Stored items
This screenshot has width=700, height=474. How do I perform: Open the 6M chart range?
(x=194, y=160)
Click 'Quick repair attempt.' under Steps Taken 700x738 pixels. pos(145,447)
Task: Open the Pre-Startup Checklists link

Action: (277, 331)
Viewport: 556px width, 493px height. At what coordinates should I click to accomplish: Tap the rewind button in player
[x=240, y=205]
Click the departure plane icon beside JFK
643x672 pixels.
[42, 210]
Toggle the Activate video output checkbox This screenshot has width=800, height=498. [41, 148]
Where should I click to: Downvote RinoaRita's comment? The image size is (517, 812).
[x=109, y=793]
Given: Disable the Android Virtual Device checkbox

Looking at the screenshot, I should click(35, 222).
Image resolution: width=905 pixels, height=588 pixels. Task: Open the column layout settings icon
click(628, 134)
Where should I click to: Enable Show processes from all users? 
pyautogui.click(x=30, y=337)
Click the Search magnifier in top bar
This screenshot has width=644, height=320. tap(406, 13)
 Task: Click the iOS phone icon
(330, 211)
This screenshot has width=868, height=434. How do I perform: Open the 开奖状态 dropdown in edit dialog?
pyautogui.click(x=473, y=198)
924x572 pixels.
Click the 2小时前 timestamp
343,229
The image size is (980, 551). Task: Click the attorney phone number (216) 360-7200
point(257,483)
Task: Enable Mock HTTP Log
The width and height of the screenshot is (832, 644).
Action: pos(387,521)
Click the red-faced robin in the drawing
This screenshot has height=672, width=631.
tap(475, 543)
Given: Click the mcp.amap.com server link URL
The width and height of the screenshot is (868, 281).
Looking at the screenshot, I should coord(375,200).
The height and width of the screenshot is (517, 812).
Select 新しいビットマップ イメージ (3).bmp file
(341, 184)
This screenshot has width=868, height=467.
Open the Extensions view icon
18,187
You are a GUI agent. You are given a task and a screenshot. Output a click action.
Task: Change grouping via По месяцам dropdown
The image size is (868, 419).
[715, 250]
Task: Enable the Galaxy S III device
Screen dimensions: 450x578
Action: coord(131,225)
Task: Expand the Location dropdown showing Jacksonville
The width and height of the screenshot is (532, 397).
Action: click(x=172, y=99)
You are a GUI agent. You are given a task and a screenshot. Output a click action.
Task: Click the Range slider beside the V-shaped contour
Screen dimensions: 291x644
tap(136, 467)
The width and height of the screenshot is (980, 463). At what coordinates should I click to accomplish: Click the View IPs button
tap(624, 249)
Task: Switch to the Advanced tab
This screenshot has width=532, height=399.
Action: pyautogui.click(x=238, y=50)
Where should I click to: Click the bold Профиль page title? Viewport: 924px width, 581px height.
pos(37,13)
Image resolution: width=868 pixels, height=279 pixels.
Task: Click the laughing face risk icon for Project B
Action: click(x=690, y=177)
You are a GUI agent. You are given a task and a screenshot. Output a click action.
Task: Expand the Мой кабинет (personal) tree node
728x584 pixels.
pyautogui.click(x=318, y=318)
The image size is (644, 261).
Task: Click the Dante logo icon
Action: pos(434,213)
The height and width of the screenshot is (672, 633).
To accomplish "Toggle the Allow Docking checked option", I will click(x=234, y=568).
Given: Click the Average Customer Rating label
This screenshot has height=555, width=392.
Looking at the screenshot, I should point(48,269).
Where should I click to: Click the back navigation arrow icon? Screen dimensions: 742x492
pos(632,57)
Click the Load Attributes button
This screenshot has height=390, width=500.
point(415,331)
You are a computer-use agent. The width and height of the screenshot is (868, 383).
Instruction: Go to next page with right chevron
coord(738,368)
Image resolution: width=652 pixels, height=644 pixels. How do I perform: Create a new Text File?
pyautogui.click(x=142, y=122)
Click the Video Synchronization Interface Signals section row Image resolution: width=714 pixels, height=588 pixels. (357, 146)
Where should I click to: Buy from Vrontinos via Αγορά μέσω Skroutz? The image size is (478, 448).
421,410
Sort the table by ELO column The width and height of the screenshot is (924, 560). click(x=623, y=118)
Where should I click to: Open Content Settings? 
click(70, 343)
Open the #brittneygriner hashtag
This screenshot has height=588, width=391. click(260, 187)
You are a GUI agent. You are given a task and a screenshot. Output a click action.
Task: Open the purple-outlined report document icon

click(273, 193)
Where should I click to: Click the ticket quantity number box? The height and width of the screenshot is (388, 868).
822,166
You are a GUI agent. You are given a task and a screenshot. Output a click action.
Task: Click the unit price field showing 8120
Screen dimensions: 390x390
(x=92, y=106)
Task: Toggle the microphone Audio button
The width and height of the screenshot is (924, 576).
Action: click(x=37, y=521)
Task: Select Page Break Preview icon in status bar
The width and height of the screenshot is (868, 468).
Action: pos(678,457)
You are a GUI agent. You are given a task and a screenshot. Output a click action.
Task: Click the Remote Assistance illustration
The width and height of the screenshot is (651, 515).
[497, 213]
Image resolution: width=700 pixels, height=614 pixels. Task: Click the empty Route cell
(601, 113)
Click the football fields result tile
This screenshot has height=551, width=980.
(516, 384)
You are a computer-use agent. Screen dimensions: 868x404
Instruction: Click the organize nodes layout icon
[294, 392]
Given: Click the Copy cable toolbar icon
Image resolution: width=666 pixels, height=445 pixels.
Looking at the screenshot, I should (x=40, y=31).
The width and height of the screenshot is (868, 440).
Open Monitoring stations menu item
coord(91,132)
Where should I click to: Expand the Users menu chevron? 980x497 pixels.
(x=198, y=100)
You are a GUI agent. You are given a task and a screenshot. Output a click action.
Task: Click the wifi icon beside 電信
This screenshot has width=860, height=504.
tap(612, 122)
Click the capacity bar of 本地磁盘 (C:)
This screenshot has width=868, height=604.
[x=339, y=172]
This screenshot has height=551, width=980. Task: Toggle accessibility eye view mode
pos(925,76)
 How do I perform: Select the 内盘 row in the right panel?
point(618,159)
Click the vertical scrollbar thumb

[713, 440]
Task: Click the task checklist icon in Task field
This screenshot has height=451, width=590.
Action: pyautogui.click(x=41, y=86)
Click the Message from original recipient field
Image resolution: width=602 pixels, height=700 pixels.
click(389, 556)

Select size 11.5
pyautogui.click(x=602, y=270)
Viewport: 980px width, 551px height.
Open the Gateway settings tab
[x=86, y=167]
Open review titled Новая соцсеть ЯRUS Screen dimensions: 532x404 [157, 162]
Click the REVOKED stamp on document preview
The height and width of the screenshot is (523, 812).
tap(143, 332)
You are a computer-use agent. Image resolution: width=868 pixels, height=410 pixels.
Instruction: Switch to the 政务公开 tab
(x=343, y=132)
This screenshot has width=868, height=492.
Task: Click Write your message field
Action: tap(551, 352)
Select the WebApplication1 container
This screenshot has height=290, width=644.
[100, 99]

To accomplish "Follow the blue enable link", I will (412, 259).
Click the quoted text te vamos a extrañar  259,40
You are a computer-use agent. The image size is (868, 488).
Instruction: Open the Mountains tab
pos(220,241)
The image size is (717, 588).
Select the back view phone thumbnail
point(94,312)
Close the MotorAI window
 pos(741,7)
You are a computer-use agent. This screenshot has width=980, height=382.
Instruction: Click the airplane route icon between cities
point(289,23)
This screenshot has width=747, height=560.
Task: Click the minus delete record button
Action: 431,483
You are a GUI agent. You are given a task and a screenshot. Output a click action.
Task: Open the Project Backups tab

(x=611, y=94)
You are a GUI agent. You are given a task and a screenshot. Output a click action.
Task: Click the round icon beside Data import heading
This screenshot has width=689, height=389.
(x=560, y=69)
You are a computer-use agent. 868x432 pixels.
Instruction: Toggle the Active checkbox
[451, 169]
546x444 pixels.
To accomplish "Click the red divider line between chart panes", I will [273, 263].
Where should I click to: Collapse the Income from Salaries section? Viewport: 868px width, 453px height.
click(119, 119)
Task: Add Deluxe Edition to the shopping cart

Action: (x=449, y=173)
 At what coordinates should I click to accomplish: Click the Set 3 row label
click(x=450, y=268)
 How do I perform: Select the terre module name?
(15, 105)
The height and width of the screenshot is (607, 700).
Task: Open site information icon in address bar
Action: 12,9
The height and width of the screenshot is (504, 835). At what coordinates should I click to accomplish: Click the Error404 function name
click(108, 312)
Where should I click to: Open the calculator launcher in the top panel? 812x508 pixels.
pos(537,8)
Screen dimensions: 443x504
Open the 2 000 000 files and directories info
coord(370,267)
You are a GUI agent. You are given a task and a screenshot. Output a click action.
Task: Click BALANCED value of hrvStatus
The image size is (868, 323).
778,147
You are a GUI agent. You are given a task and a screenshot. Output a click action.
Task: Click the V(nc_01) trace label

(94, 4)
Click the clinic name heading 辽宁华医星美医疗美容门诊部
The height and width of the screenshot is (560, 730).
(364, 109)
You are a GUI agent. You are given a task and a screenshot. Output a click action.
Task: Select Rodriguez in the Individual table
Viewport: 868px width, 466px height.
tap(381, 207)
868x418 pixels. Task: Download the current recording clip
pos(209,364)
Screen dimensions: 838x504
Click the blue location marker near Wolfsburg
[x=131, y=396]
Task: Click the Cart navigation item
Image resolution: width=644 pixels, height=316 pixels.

■ Assignment
In the entries above, find every line with the word "computer" and list it.

■ Your solution
You are a computer-use agent. The width and height of the screenshot is (868, 383).
You are a computer-use agent. Screen dimensions: 868x404
You are a computer-use agent. Image resolution: width=868 pixels, height=410 pixels.
You are a computer-use agent. The image size is (868, 488).
You are a computer-use agent. This screenshot has width=980, height=382.
You are a computer-use agent. 868x432 pixels.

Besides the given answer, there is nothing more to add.